Shifting human populations have eased the wolf's return. More than 1.5 million people have left eastern Germany since the fall of the Berlin Wall in 1989. And many of those that stayed in the former communist state have moved from rural areas to big cities. These trends, along with lower birthrates, are creating vacant areas for wolves to roam—abandoned strip-mining sites and military training grounds, for example.
Wolves are also trickling west into other countries, such as Austria and France. But modern-day Little Red Riding Hoods needn't worry. Just like in the United States, there is no documented case in Europe of a healthy wild wolf ever killing a human.
Over-Terning a Flight Record
Sooty shearwaters (right) have caused quite a flap in the birding world.
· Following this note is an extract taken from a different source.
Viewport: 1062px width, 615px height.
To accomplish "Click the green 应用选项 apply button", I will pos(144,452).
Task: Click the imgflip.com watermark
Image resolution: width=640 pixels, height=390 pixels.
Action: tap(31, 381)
Researchers who tagged the seabirds at two breeding colonies in New Zealand tracked shearwaters to feeding grounds in Alaska, California and Japan and then back home to New Zealand—an amazing 40,000-mile annual journey. Birders long believed the Arctic tern, which breeds in the Arctic and travels to Antarctica, held the migratory marathon medal. But as these birds "only" cover 20,000 miles a year, things didn't "tern" out as planned.
From the Top Down
Zion without the cougar is like Yellowstone without the wolf.
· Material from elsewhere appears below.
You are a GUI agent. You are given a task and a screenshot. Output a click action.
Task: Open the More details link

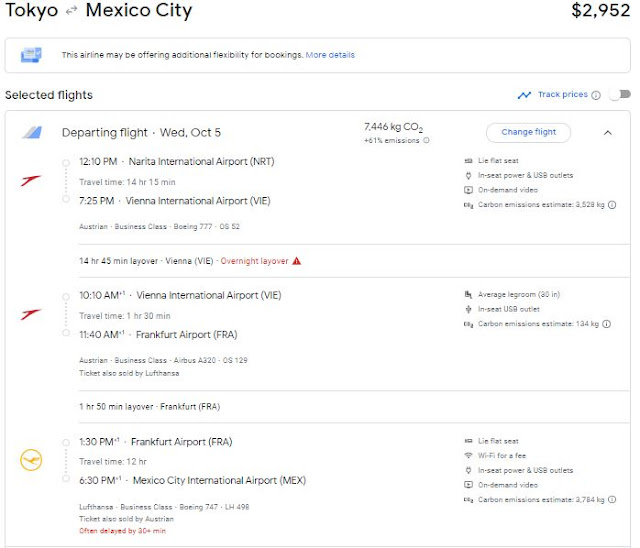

When wolves disappeared from the Yellowstone ecosystem in the early 1900s, severe ecological damage followed as unchecked elk overgrazed aspen groves. Now researchers from Oregon State University are finding the absence of cougars (right) is having a similar effect on the ecology of Zion National Park in Utah.
When Zion became a popular attraction beginning in the early 1900s, the presence of tourists began scaring off cougars. With their natural enemies gone, deer began to multiply and eat young cottonwood trees almost as quickly as they sprouted.
"That set in motion a long cascade of changes that resulted in the loss of most cottonwoods along the stream banks and heavy bank erosion," says Robert Beschta, professor emeritus at Oregon State University. "But the end result isn't just loss of trees," he says. "It's the decline or disappearance of shrubs, wetland plants, amphibians, lizards, wildflowers and even butterflies."
Their findings show that it cannot only get lonely at the top but at the bottom, too, when it comes to predators and ecosystem health.